Functional renormalization group study of orbital fluctuation mediated superconductivity: Impact of the electron-boson coupling vertex corrections

TL;DR

This study uses the functional renormalization group method to analyze how vertex corrections enhance charge-orbital fluctuation-mediated superconductivity in multiorbital systems, especially Fe-based superconductors.

Contribution

It demonstrates that electron-boson vertex corrections significantly amplify charge/orbital fluctuation pairing interactions in multiorbital models.

Findings

Charge-channel electron-boson coupling is greatly enhanced by vertex corrections.

Orbital fluctuation pairing mechanism is viable due to increased effective interactions.

Spin fluctuation pairing is suppressed by vertex corrections.

Abstract

In various multiorbital systems, the emergence of the orbital fluctuations and its role on the pairing mechanism attract increasing attention. To archive deep understanding on these issues, we perform the functional-renormalization-group (fRG) study for the two-orbital Hubbard model. The vertex corrections for the electron-boson coupling ($U$-VC), which are dropped in the Migdal-Eliashberg gap equation, are obtained by solving the RG equation. We reveal that the dressed electron-boson coupling for the charge-channel, $U_{eff}^c$, becomes much larger than the bare Coulomb interaction, $U^0$, due to the $U$-VC in the presence of moderate spin fluctuations.
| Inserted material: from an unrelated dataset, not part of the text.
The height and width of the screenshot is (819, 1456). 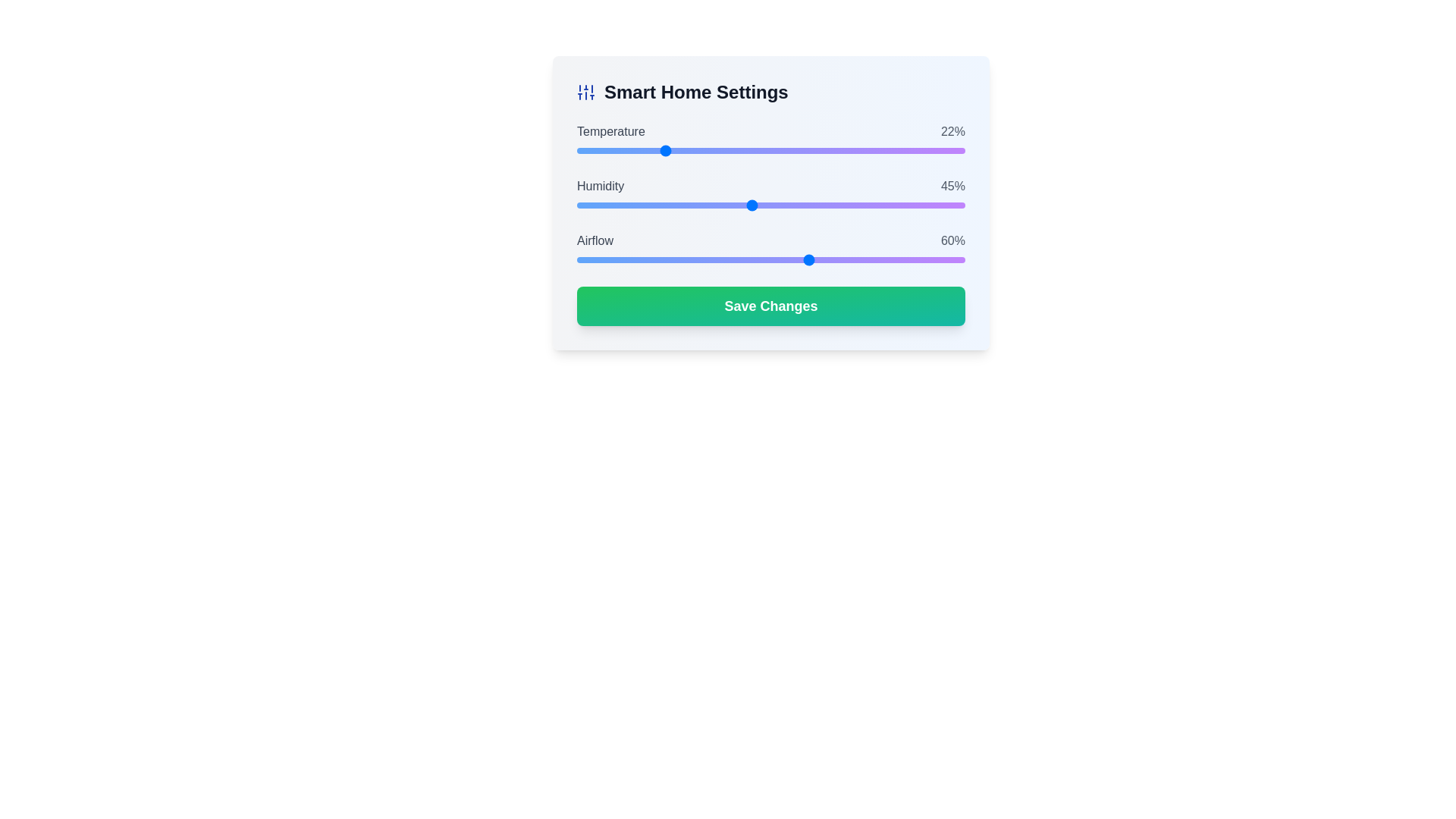 I want to click on temperature slider, so click(x=723, y=151).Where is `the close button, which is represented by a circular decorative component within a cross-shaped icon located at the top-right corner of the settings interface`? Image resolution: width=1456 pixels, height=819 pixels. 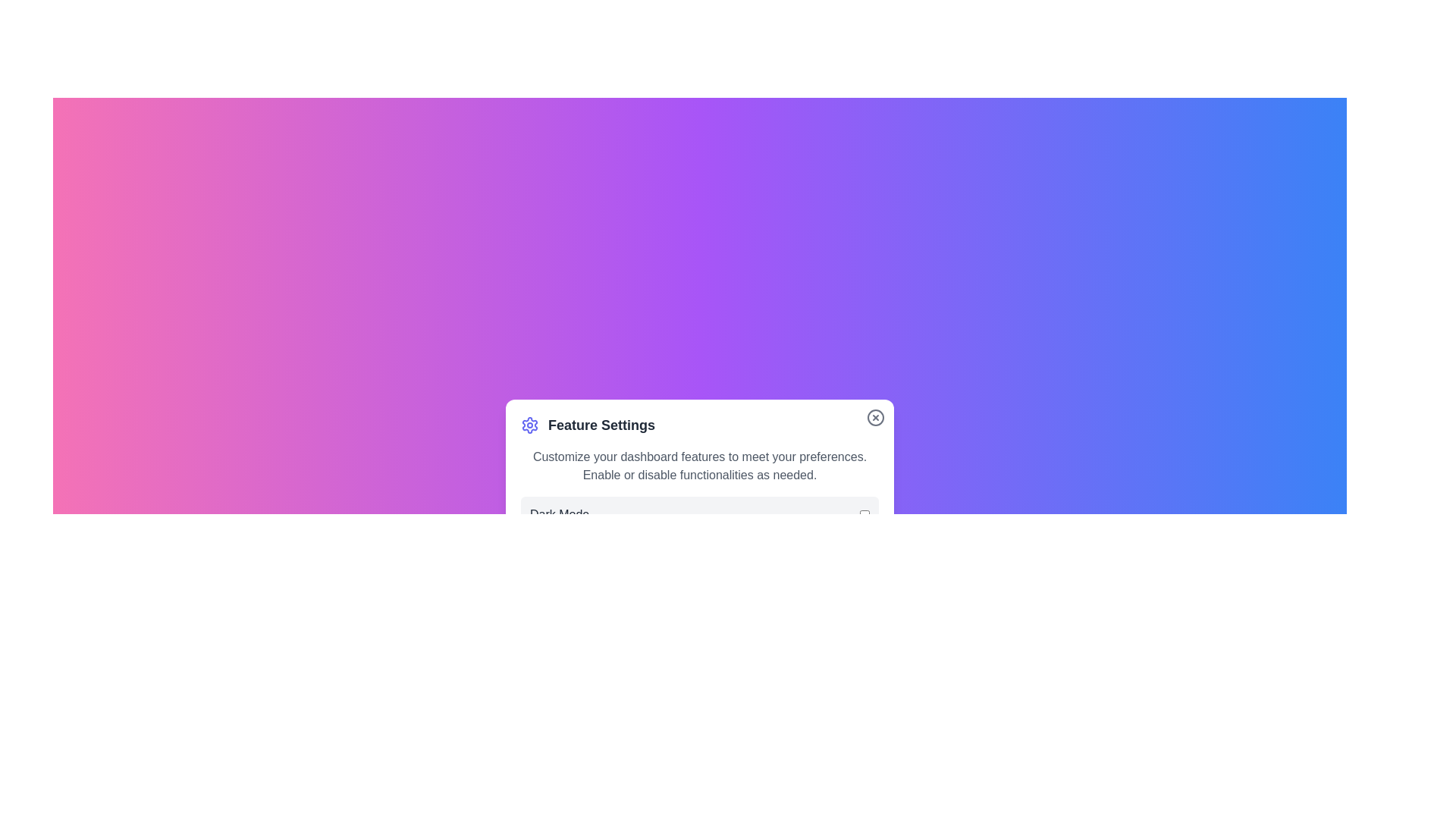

For this reason, the attractive pairing interaction due to the charge or orbital fluctuations is enlarged by the factor $(U_{eff}^c/U^0)^2 >> 1$. In contrast, the spin fluctuation pairing interaction is suppressed by the spin-channel $U$-VC, because of the relation $U_{eff}^s << U^0$. The present study demonstrates that the orbital or charge fluctuation pairing mechanism can be realized in various multiorbital systems thanks to the $U$-VC, such as in Fe-based superconductors.